Im Blick auf die Begrenzung der Aufgaben und Erwartungen gibt es seit einiger Zeit gute praktische Erfahrungen mit Modellen und Instrumenten. Eines dieser Modelle ist das von Volker Matthaei in seinem Beitrag erwähnte westfälische4 „Terminstundenmodell“. In der Evang. Kirche von Westfalen (EKvW) ist diese Systematik zur quantitativen Beschreibung von Aufgaben im Pfarrdienst seit 2016 Grundlage für die Erstellung von „Anlagen zur Dienstanweisung“. Zuvor wurde die Systematik im Coaching von Pfarrpersonen und -teams angewendet und erprobt. Seither liegen reichhaltige Erfahrungen vor, Weiterentwicklungen und Anpassungen wurden durchgeführt und die Anwendung wurde evaluiert.

Mittlerweile haben es auch andere EKD-Gliedkirchen5 in ähnlicher Weise eingeführt, in weiteren Kirchen ist es in der Erprobung6, zum Teil ist eine Einführung geplant7. Diese Entwicklung ist aus Sicht des Verfassers, der sich seit geraumer Zeit in verschiedenen Tätigkeiten8 mit Fragen der Belastung im Pfarrdienst beschäftigt und um ein wirklich handhabbares Instrument zur quantitativen Beschreibung des Pfarrdienstes bemüht hat, ausgesprochen erfreulich. Gerade angesichts der sich ausweitenden Verbreitung des Terminstundenmodells erscheint es allerdings nötig, seine Herkunft, seine Gestaltung und seine Grenzen darzustellen.

 

Die Herkunft des Terminstundenmodells

Das Terminstundenmodell lehnt sich an Modelle an, die in anderen Beruflichkeiten der sog. „Professionellen Arbeit“9 angewendet werden. Am ehesten vergleichbar und am weitesten verbreitet ist dabei der Lehrerberuf, aber auch der Hochschullehrerberuf, der Richterberuf und ähnliche Berufe sind zu nennen. Die Quantifizierung der Arbeit solcher Berufe orientiert sich weniger an der absoluten Präsenz an einem bestimmten Arbeitsplatz als mehr an den „Ergebnissen“ umfangreicher und vielschichtiger Arbeitsprozesse. Das bedeutet konkret, dass zur Ermittlung der angemessenen Arbeitsbelastung einer Stelle nicht die komplette Arbeitszeit exakt definiert oder gemessen wird, sondern lediglich ein bestimmter Umfang an erbrachter „Leistung“ für die Bestimmung des Stellenumfanges zu Grunde gelegt wird.

***

Zu lösende Aufgaben:
1. Prüfe, ob die Aussagen (a), (b) und (c) mit dem Text zum Terminstundenmodell übereinstimmen, und beantworte jede mit Ja oder Nein samt den entscheidenden Worten des Textes als genauem Zitat. (a) In der Evang. Kirche von Westfalen dient die Systematik seit 2016 als Grundlage für Anlagen zur Dienstanweisung. (b) Vor ihrer Einführung wurde die Systematik nirgends praktisch erprobt. (c) Bei Berufen der „Professionellen Arbeit“ orientiert sich die Quantifizierung der Arbeit vor allem an der absoluten Präsenz an einem bestimmten Arbeitsplatz.
2. Führe den Text zum Terminstundenmodell nach seinem letzten Satz fort.
Die Auflistung stammt aus einer anderen Quelle als der Text zum Terminstundenmodell.

Datenauszug:
***

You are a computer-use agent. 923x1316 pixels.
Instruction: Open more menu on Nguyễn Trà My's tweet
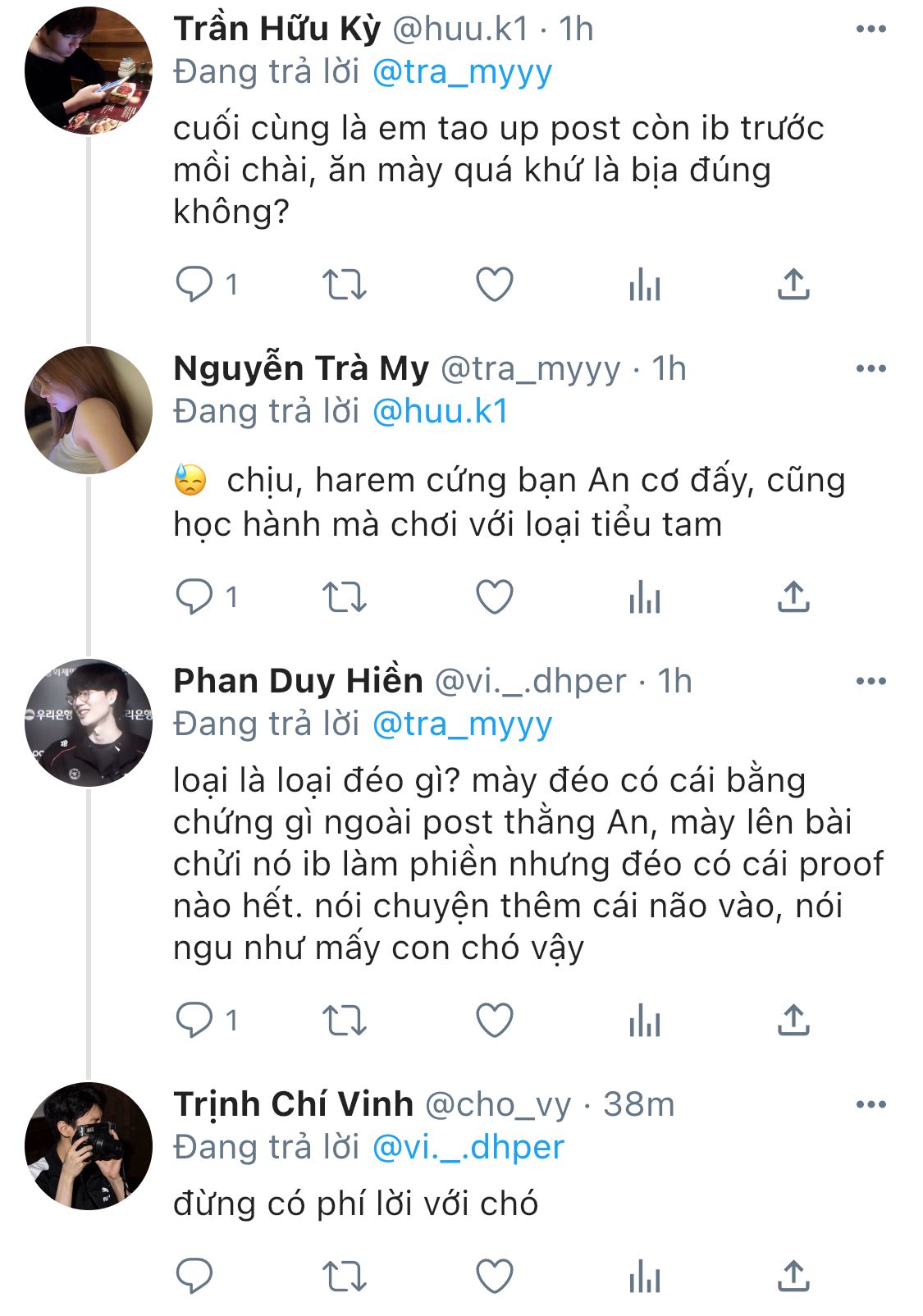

***

Lösungen zur Übung:
1.
(a) Ja: „ist diese Systematik zur quantitativen Beschreibung von Aufgaben im Pfarrdienst seit 2016 Grundlage für die Erstellung von „Anlagen zur Dienstanweisung““
(b) Nein: „Zuvor wurde die Systematik im Coaching von Pfarrpersonen und -teams angewendet und erprobt.“
(c) Nein: „orientiert sich weniger an der absoluten Präsenz an einem bestimmten Arbeitsplatz als mehr an den „Ergebnissen“ umfangreicher und vielschichtiger Arbeitsprozesse“

2.
Das schließt nicht aus, dass aus dieser Bemessung eine voraussichtliche „Gesamtarbeitszeit“ abgeleitet werden kann. Die diversen Modelle zur Darstellung der Arbeitszeit von Lehrerinnen und Lehrern machen das deutlich. So wird etwa in Nordrhein-Westfalen aus der Verpflichtung, im Rahmen einer Vollzeitstelle an einem Gymnasium 25,5 Pflichtstunden zu erteilen, abgeleitet, dass dies einem Äquivalent von 41 Zeitstunden an mittlerer wöchentlicher Arbeitszeit entspräche.10 Dies resultiert aus einer Berechnung, die u.a. Vorbereitungszeiten, Konferenzen und andere Tätigkeiten sowie die unterrichtsfreie Zeit berücksichtigt.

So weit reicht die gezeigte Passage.